Problem to work on:
Rewrite the data below, replacing every "Where should I click to" with "Where do I click to" and leaving everything else as it is.

#####

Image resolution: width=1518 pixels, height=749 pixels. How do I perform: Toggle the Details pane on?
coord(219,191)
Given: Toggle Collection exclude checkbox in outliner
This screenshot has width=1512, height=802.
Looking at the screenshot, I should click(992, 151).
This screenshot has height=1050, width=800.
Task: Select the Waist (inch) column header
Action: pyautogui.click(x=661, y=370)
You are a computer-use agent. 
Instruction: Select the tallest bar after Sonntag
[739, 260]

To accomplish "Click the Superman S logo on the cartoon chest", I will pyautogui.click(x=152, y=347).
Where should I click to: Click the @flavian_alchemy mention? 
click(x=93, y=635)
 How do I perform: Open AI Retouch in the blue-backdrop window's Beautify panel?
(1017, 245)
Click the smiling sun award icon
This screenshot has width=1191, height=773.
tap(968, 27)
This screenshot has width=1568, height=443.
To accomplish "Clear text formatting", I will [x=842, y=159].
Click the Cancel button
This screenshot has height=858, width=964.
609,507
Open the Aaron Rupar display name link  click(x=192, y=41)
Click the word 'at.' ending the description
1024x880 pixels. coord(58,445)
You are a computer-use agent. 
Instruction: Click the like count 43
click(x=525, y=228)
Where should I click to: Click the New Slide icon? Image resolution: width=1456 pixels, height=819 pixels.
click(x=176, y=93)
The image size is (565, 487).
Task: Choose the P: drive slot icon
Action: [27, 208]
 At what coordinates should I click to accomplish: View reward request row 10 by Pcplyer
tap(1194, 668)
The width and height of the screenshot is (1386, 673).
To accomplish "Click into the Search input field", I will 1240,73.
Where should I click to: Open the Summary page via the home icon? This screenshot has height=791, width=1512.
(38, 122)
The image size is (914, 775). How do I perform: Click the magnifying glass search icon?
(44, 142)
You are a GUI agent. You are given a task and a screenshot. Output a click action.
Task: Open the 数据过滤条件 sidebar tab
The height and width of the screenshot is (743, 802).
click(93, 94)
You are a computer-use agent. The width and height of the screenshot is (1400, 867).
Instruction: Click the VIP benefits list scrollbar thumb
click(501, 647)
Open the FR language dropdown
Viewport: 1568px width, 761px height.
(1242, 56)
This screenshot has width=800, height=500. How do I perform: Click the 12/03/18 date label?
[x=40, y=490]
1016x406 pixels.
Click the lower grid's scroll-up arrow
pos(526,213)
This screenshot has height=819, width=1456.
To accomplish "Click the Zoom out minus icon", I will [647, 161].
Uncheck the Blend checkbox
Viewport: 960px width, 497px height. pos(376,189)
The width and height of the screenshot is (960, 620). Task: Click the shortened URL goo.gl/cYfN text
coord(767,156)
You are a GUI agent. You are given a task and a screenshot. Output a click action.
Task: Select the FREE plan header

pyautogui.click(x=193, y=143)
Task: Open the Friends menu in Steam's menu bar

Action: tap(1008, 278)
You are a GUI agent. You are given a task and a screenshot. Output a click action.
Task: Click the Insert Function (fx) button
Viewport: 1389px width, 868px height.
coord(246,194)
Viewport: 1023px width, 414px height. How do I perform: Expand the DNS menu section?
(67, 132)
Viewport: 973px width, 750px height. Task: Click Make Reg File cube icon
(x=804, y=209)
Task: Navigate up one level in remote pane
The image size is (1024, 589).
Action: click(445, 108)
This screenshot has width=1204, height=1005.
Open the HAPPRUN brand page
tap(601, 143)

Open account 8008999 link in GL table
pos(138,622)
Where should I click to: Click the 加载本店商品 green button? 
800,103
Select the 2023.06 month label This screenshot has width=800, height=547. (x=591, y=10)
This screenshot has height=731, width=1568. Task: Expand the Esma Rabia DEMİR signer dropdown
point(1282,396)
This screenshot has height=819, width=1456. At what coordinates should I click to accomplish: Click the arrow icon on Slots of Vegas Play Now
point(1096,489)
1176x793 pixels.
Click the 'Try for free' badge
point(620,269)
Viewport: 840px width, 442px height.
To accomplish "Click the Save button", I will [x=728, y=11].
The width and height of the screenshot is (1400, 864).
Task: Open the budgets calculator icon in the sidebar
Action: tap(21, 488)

#####

Solution to the exercise:
Image resolution: width=1518 pixels, height=749 pixels. How do I perform: Toggle the Details pane on?
coord(219,191)
Given: Toggle Collection exclude checkbox in outliner
This screenshot has width=1512, height=802.
Looking at the screenshot, I should click(992, 151).
This screenshot has height=1050, width=800.
Task: Select the Waist (inch) column header
Action: pyautogui.click(x=661, y=370)
You are a computer-use agent. 
Instruction: Select the tallest bar after Sonntag
[739, 260]

To accomplish "Click the Superman S logo on the cartoon chest", I will pyautogui.click(x=152, y=347).
Where do I click to: Click the @flavian_alchemy mention? 
click(x=93, y=635)
 How do I perform: Open AI Retouch in the blue-backdrop window's Beautify panel?
(1017, 245)
Click the smiling sun award icon
This screenshot has width=1191, height=773.
tap(968, 27)
This screenshot has width=1568, height=443.
To accomplish "Clear text formatting", I will [x=842, y=159].
Click the Cancel button
This screenshot has height=858, width=964.
609,507
Open the Aaron Rupar display name link  click(x=192, y=41)
Click the word 'at.' ending the description
1024x880 pixels. coord(58,445)
You are a computer-use agent. 
Instruction: Click the like count 43
click(x=525, y=228)
Where do I click to: Click the New Slide icon? Image resolution: width=1456 pixels, height=819 pixels.
click(x=176, y=93)
The image size is (565, 487).
Task: Choose the P: drive slot icon
Action: [27, 208]
 At what coordinates should I click to accomplish: View reward request row 10 by Pcplyer
tap(1194, 668)
The width and height of the screenshot is (1386, 673).
To accomplish "Click into the Search input field", I will 1240,73.
Where do I click to: Open the Summary page via the home icon? This screenshot has height=791, width=1512.
(38, 122)
The image size is (914, 775). How do I perform: Click the magnifying glass search icon?
(44, 142)
You are a GUI agent. You are given a task and a screenshot. Output a click action.
Task: Open the 数据过滤条件 sidebar tab
The height and width of the screenshot is (743, 802).
click(93, 94)
You are a computer-use agent. The width and height of the screenshot is (1400, 867).
Instruction: Click the VIP benefits list scrollbar thumb
click(501, 647)
Open the FR language dropdown
Viewport: 1568px width, 761px height.
(1242, 56)
This screenshot has width=800, height=500. How do I perform: Click the 12/03/18 date label?
[x=40, y=490]
1016x406 pixels.
Click the lower grid's scroll-up arrow
pos(526,213)
This screenshot has height=819, width=1456.
To accomplish "Click the Zoom out minus icon", I will [647, 161].
Uncheck the Blend checkbox
Viewport: 960px width, 497px height. pos(376,189)
The width and height of the screenshot is (960, 620). Task: Click the shortened URL goo.gl/cYfN text
coord(767,156)
You are a GUI agent. You are given a task and a screenshot. Output a click action.
Task: Select the FREE plan header

pyautogui.click(x=193, y=143)
Task: Open the Friends menu in Steam's menu bar

Action: tap(1008, 278)
You are a GUI agent. You are given a task and a screenshot. Output a click action.
Task: Click the Insert Function (fx) button
Viewport: 1389px width, 868px height.
coord(246,194)
Viewport: 1023px width, 414px height. How do I perform: Expand the DNS menu section?
(67, 132)
Viewport: 973px width, 750px height. Task: Click Make Reg File cube icon
(x=804, y=209)
Task: Navigate up one level in remote pane
The image size is (1024, 589).
Action: click(445, 108)
This screenshot has width=1204, height=1005.
Open the HAPPRUN brand page
tap(601, 143)

Open account 8008999 link in GL table
pos(138,622)
Where do I click to: Click the 加载本店商品 green button? 
800,103
Select the 2023.06 month label This screenshot has width=800, height=547. (x=591, y=10)
This screenshot has height=731, width=1568. Task: Expand the Esma Rabia DEMİR signer dropdown
point(1282,396)
This screenshot has height=819, width=1456. At what coordinates should I click to accomplish: Click the arrow icon on Slots of Vegas Play Now
point(1096,489)
1176x793 pixels.
Click the 'Try for free' badge
point(620,269)
Viewport: 840px width, 442px height.
To accomplish "Click the Save button", I will [x=728, y=11].
The width and height of the screenshot is (1400, 864).
Task: Open the budgets calculator icon in the sidebar
Action: tap(21, 488)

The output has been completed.